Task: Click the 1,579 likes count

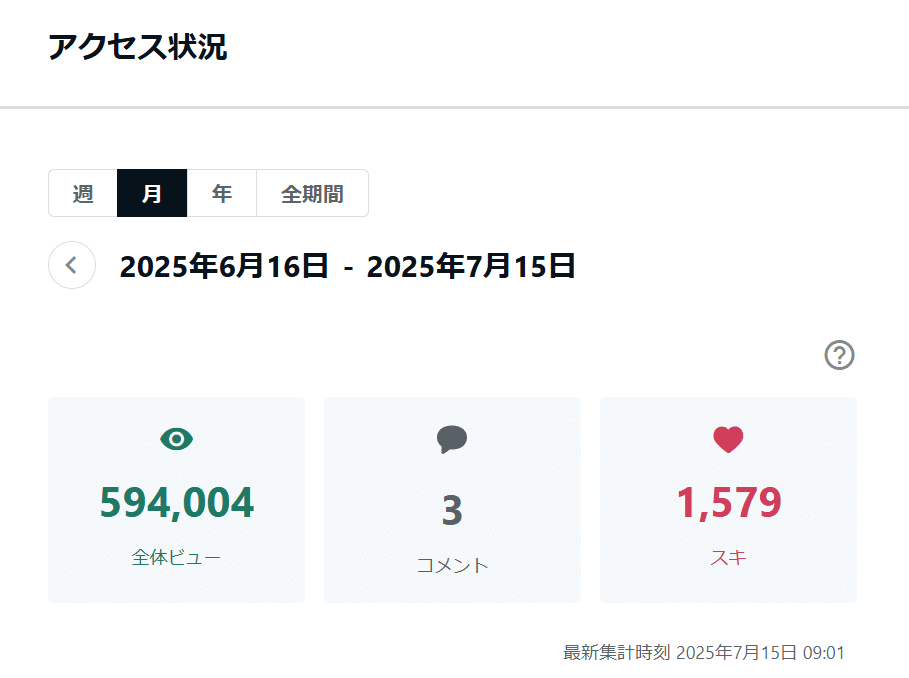Action: coord(729,502)
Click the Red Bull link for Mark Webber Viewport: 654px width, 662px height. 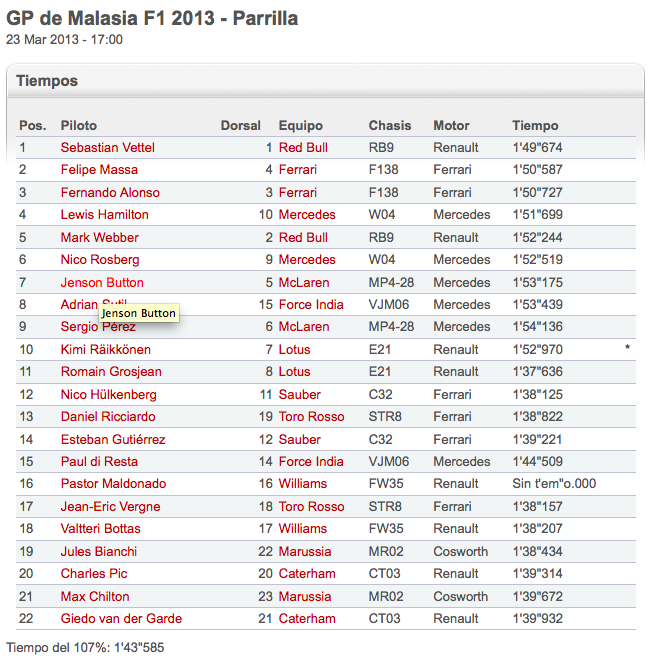click(303, 237)
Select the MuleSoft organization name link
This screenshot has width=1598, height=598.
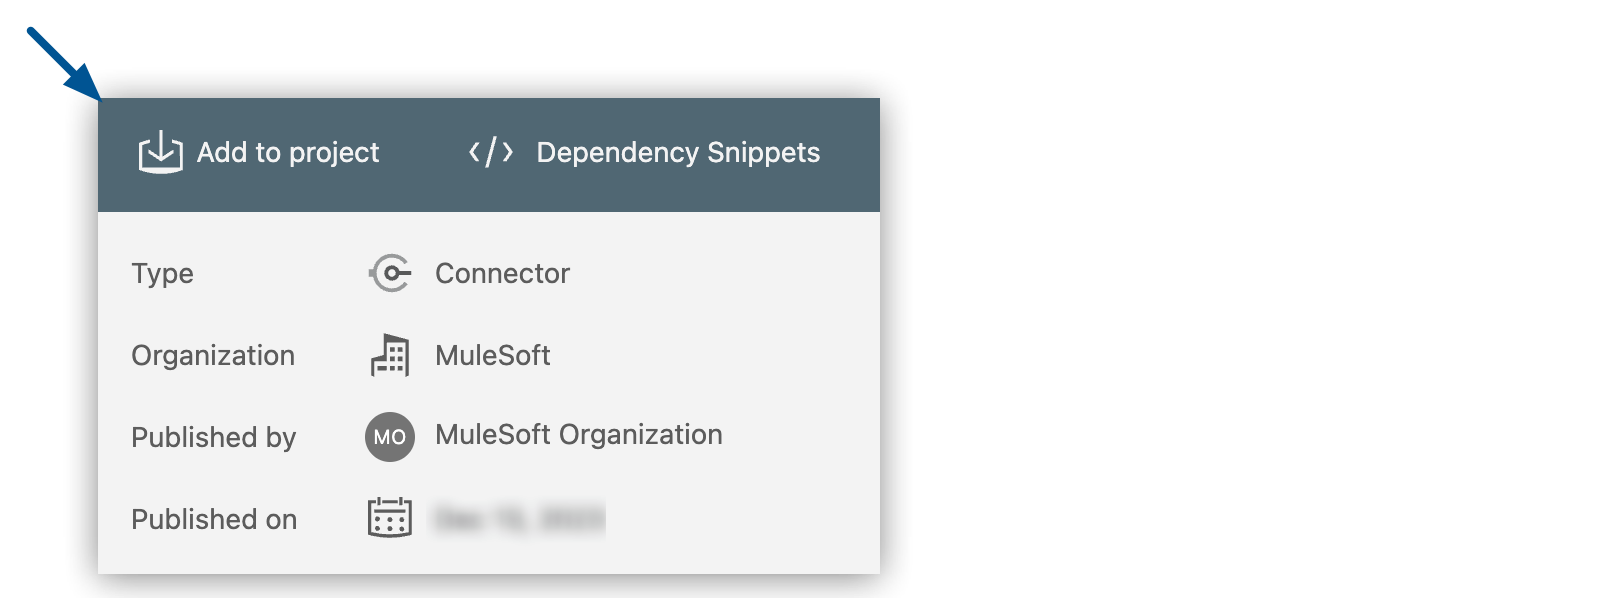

........

▶ **Brief**:
Nothing but the lines from the line containing "Select the MuleSoft organization name link" to the end of the records above should be repeated, exactly and with every picture omitted.

▶ **Written reply**:
Select the MuleSoft organization name link
This screenshot has width=1598, height=598.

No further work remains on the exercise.